TASK DESCRIPTION
Having located the line with "Viewport: 354px width, 233px", repeat it and all remaining lines of the records exactly. Pictures do not belong in the answer.

*-*-*

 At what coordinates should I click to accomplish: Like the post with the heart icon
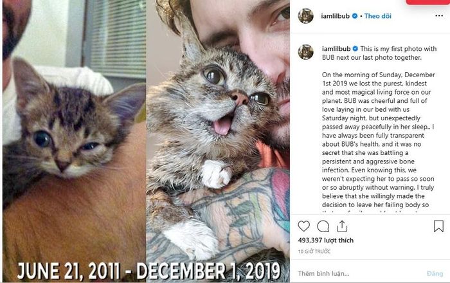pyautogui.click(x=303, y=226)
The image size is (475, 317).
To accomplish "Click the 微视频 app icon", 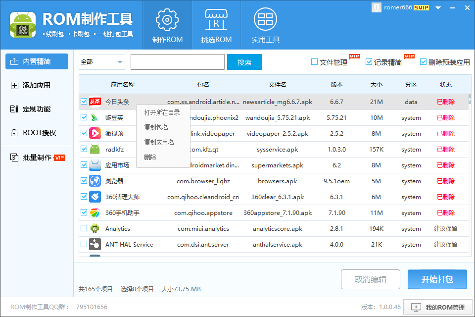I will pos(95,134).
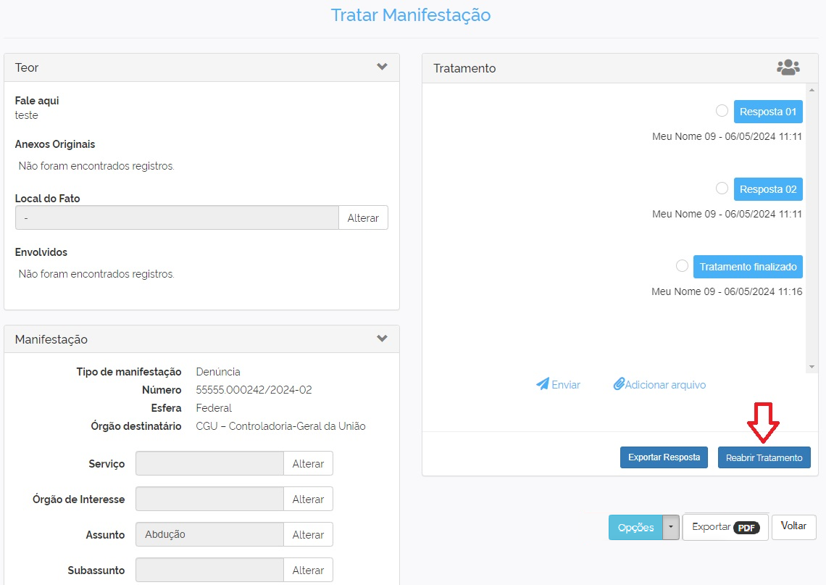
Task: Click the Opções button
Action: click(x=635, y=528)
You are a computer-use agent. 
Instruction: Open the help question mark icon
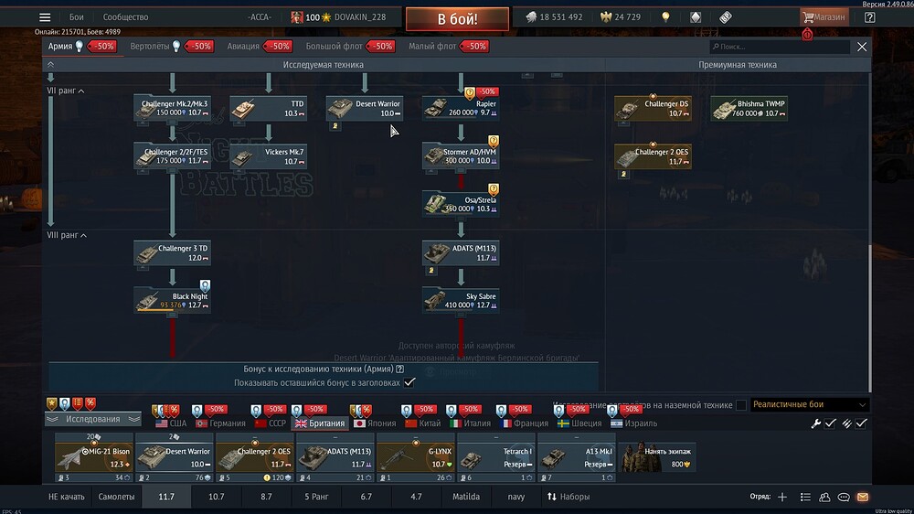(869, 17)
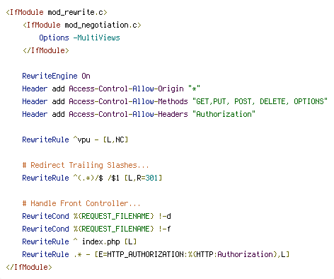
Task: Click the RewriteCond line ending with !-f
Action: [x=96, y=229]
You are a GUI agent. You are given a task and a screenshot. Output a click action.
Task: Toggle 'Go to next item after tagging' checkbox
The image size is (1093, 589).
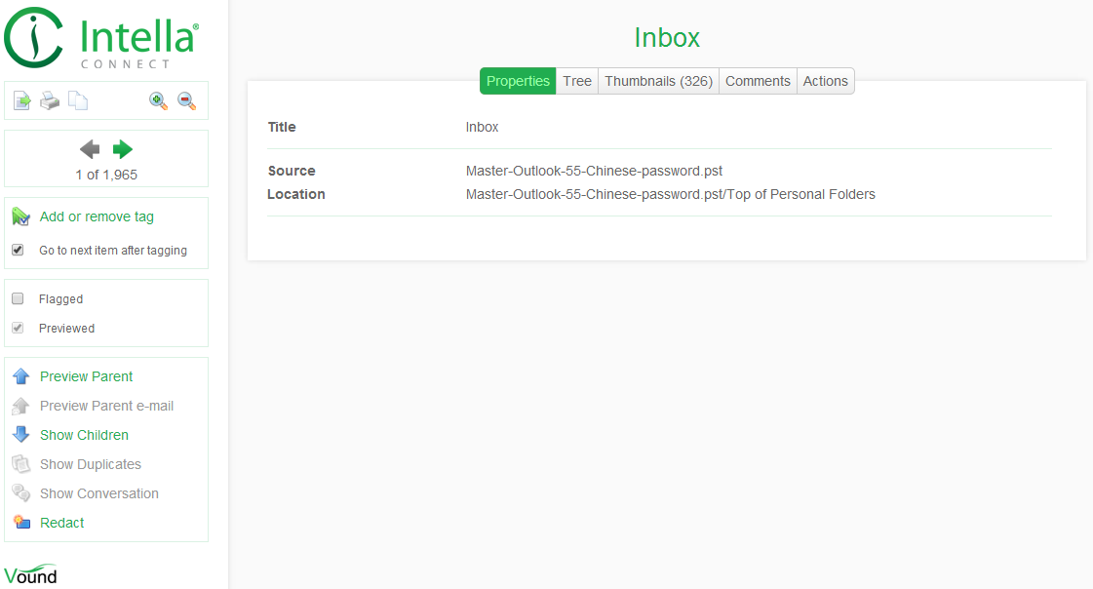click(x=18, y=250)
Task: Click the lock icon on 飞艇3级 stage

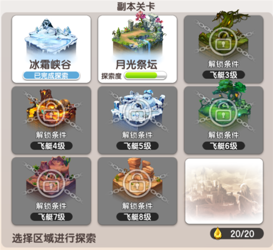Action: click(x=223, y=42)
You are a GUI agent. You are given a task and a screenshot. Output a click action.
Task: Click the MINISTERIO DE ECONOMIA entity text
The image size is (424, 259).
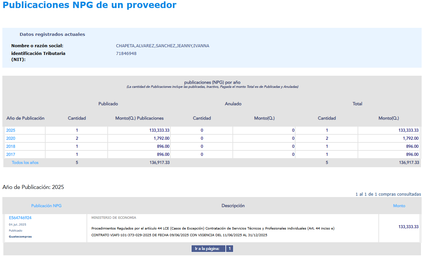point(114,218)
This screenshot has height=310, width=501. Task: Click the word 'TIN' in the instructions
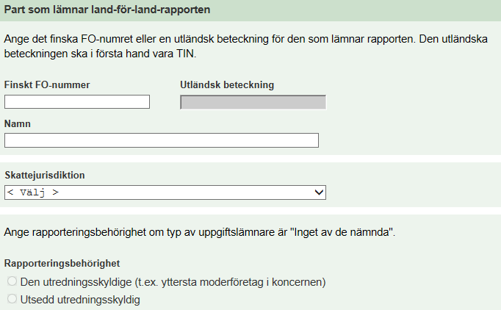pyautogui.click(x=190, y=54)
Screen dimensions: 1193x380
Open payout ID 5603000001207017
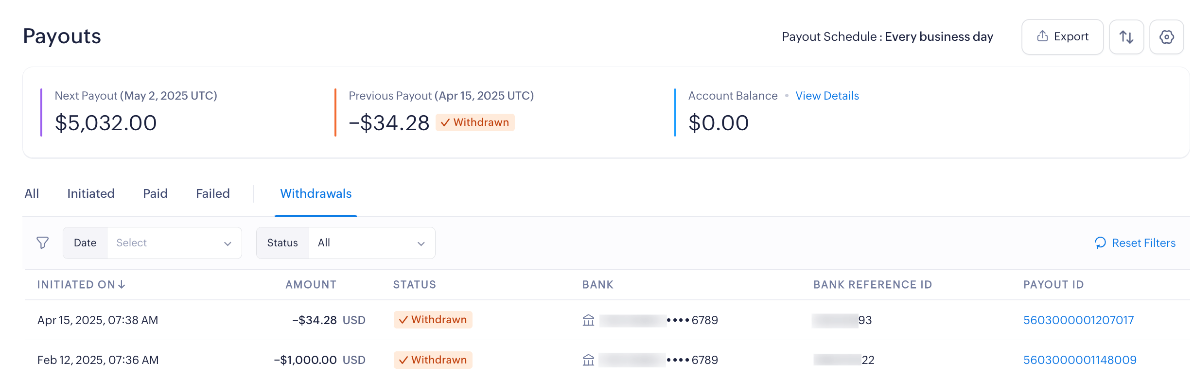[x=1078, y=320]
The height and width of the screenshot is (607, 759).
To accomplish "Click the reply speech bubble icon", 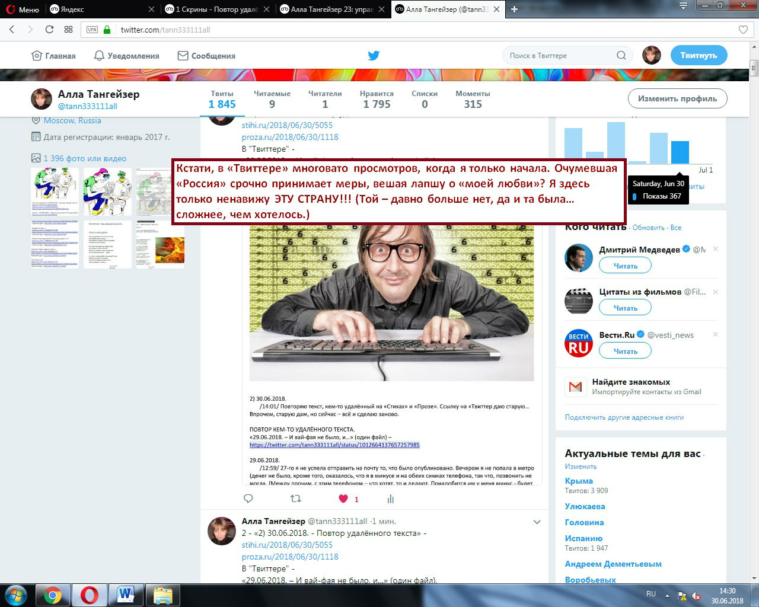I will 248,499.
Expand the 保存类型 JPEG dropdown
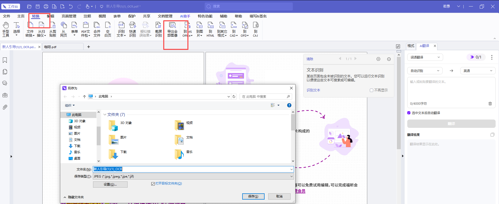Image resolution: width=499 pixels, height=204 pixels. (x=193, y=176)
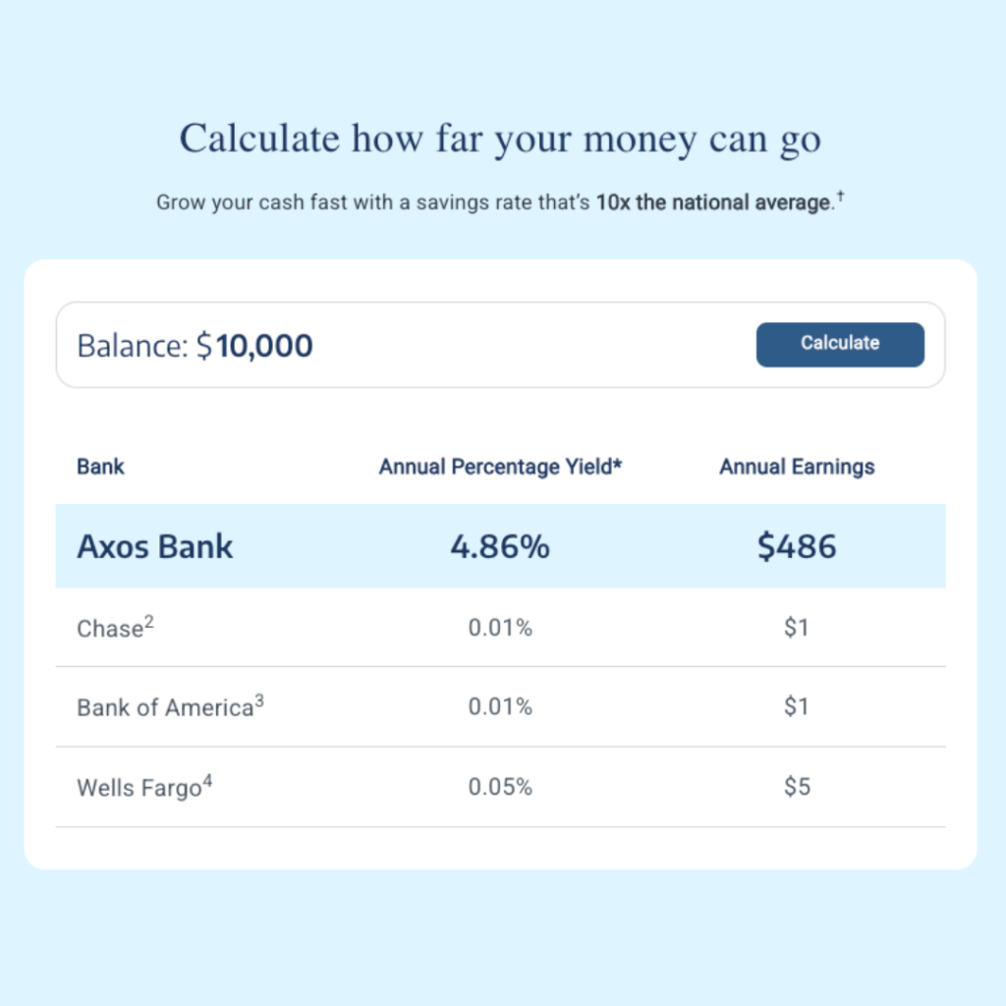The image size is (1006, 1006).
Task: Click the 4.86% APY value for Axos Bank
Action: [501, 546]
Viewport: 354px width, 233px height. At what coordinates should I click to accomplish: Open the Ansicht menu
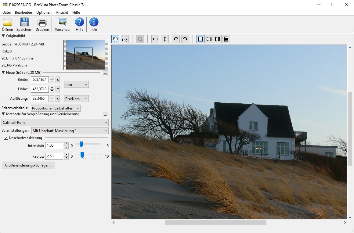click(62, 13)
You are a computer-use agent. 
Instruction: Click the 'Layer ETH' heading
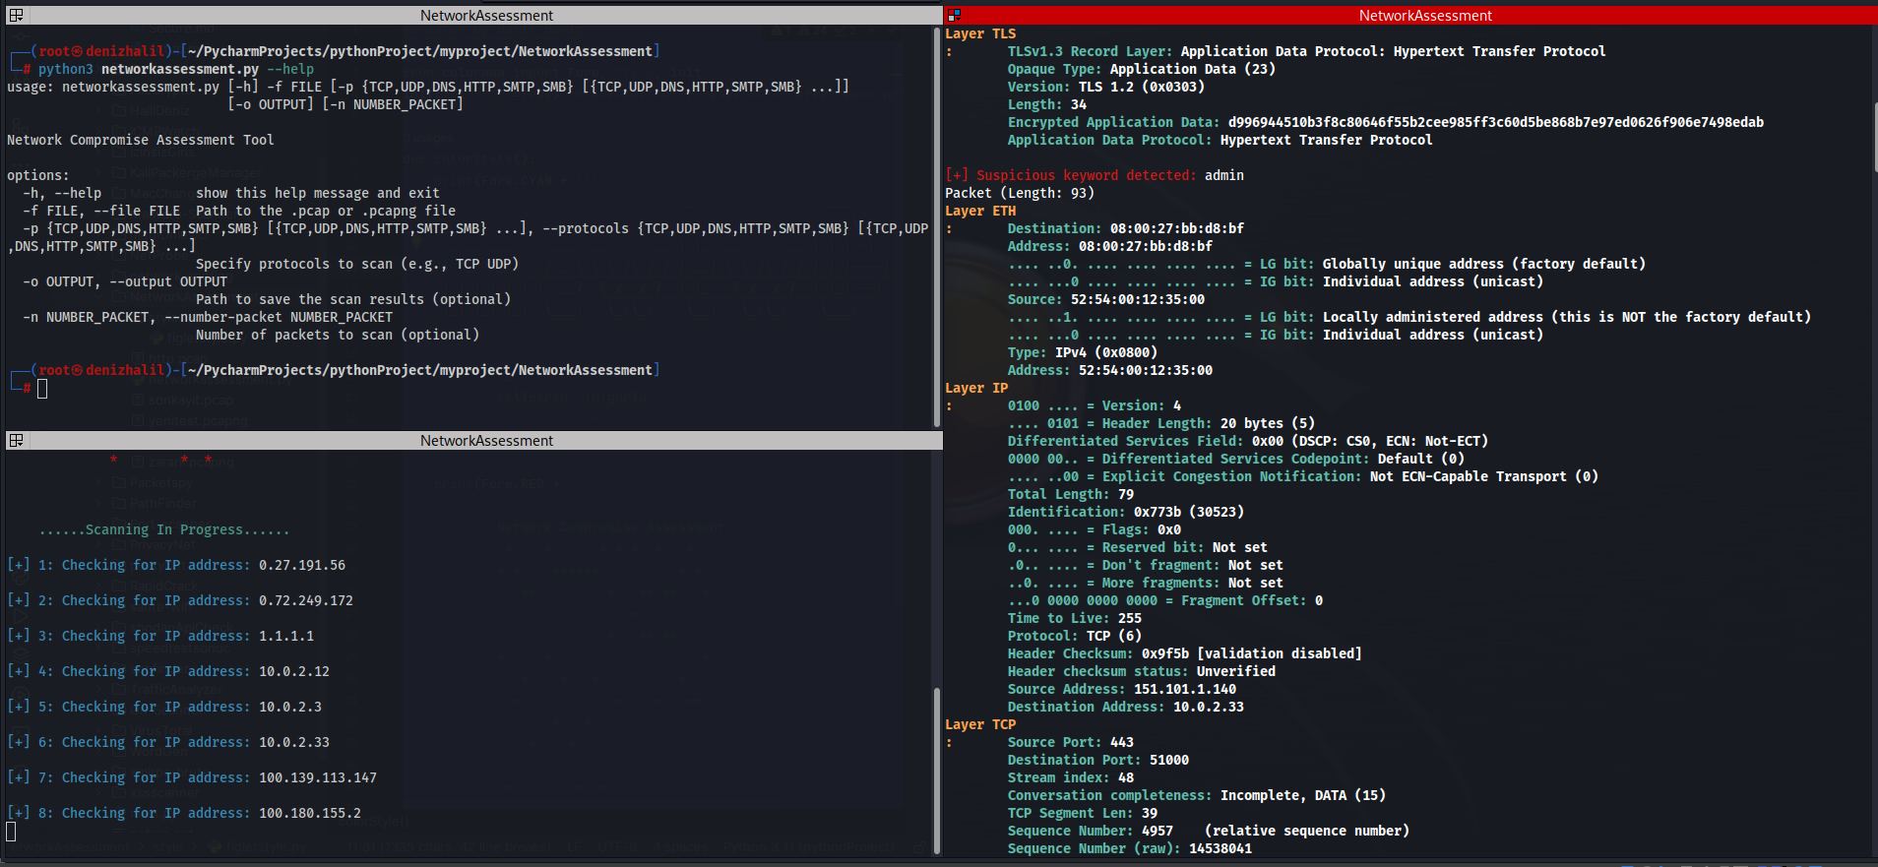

*-*-*

ANSWER TO THE PROBLEM
Viewport: 354px width, 233px height. At what coordinates should I click to accomplish: Open the Ansicht menu
click(62, 13)
You are a computer-use agent. 
Instruction: Click the 'Layer ETH' heading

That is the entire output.